Ahhhhhhh today I am sharing my excitement for 5 to 1 by Holly Bodger!!! This stunningly gorgeous book is one that I have been eyeballing for a WHILE now so I’m glad to be part of the tour! I am crazy excited to be able to share this amazing Guest Post from Holly with you today! I wanted to know all about her writing quirks and she had no trouble sharing them!5 to 1 by 5 to 1, blog tour, guest post, Holly Bodger
Published by Random House Children's Books on May 12th 2015
Genres: Asia, Dystopian, Emotions & Feelings, Family, General, Girls & Women, People & Places, Social Issues, Young Adult
Part Homeless Bird and part Matched, this is a dark look at the near future told through the alternating perspectives of two teens who dare to challenge the system. In the year 2054, after decades of gender selection, India now has a ratio of five boys for every girl, making women an incredibly valuable commodity. Tired of marrying off their daughters to the highest bidder and determined to finally make marriage fair, the women who form the country of Koyanagar have instituted a series of tests so that every boy has the chance to win a wife. Sudasa, though, doesn't want to be a wife, and Kiran, a boy forced to compete in the test to become her husband, has other plans as well. As the tests advance, Sudasa and Kiran thwart each other at every turn until they slowly realize that they just might want the same thing. This beautiful, unique novel is told from alternating points of view--Sudasa's in verse and Kiran's in prose--allowing readers to experience both characters' pain and their brave struggle for hope.

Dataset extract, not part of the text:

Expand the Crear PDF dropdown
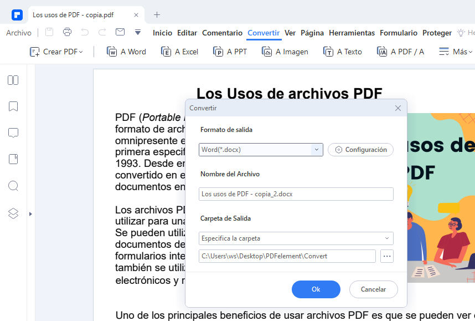This screenshot has height=321, width=475. (56, 52)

Behind the Author: Writing Quirks
I’m always writing, but I’m often not home. Because of this, I sometimes write on my laptop, I sometimes write on printed pages from Word, and I sometimes write on my phone or whatever random scrap of paper I can find. If this happens in the middle of the night, the notes I write for myself in the dark are left for Morning Me to try to decipher in the morning!
When I am home, I do most of my writing, editing and planning in my writing room. It took me a while to create a room that had everything I needed as a writer. Here is a picture of what I came up with.

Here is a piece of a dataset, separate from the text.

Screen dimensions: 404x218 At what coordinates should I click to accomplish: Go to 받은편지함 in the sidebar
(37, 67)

First, and most importantly, I have a desk with a really good chair. On this desk you will find a laptop, a stack of notecards (many of which are covered in illegible pencil scratchings that say things like “p 96 what about D?”), a container of pencils and colored pens, a board covered in random notes and memorabilia from conferences, and some candy. Had I taken this photo during the day, there would also be either a glass of Coke Zero or a cup of tea.
On the long wall you will find 5 bookcases, each of which has its own purpose. The first is for current files and research, the second is for adult fiction, the third is for non-fiction & poetry, the fourth is for MG & YA, and last is for my own books and SWAG. Spread throughout this bookcase are random book things, most of which demonstrate my obsession with Harry Potter. There is a wand (Dumbledore, of course), a sorting hat (Ravenclaw, of course), a Professor McGonagall hat (because Maggie rocks), some stuffed rats, a snitch, a broom (doesn’t actually fly) and a white owl (also, strangely, doesn’t fly).
On the next wall is a daybed. Whenever I do a full read-through of a manuscript, I always sit on this bed with my 5 pillows, a big blanket, a cup of tea and my manuscript in print. This is the best way for me to quite literally “walk away” from my computer. It also helps me get a different perspective on things. I’m a reader when I’m on the daybed. I may make notes in the margins, but I don’t write on this bed. Ever.
Above the daybed is my most-valued tool after my laptop: my corkboard. This corkboard is eight feet long and is always covered in things from the book I am currently working on. It usually has inspirational and informational clippings at the top, and then plot cards all across the middle. These plot cards are organized into the main sections of the novel. If I am writing double point-of-view (which I often am), I have a line of cards for each character with vertical intersections for scenes that involve both characters. I cannot tell you how much this corkboard changed my writing. Any time I think I am stuck, I go to the cards. Sometimes, I remove all the cards (as you can see in the picture right now) and start them from scratch again. Other times, I just use them for reference.
There you have it. The me behind writer Me!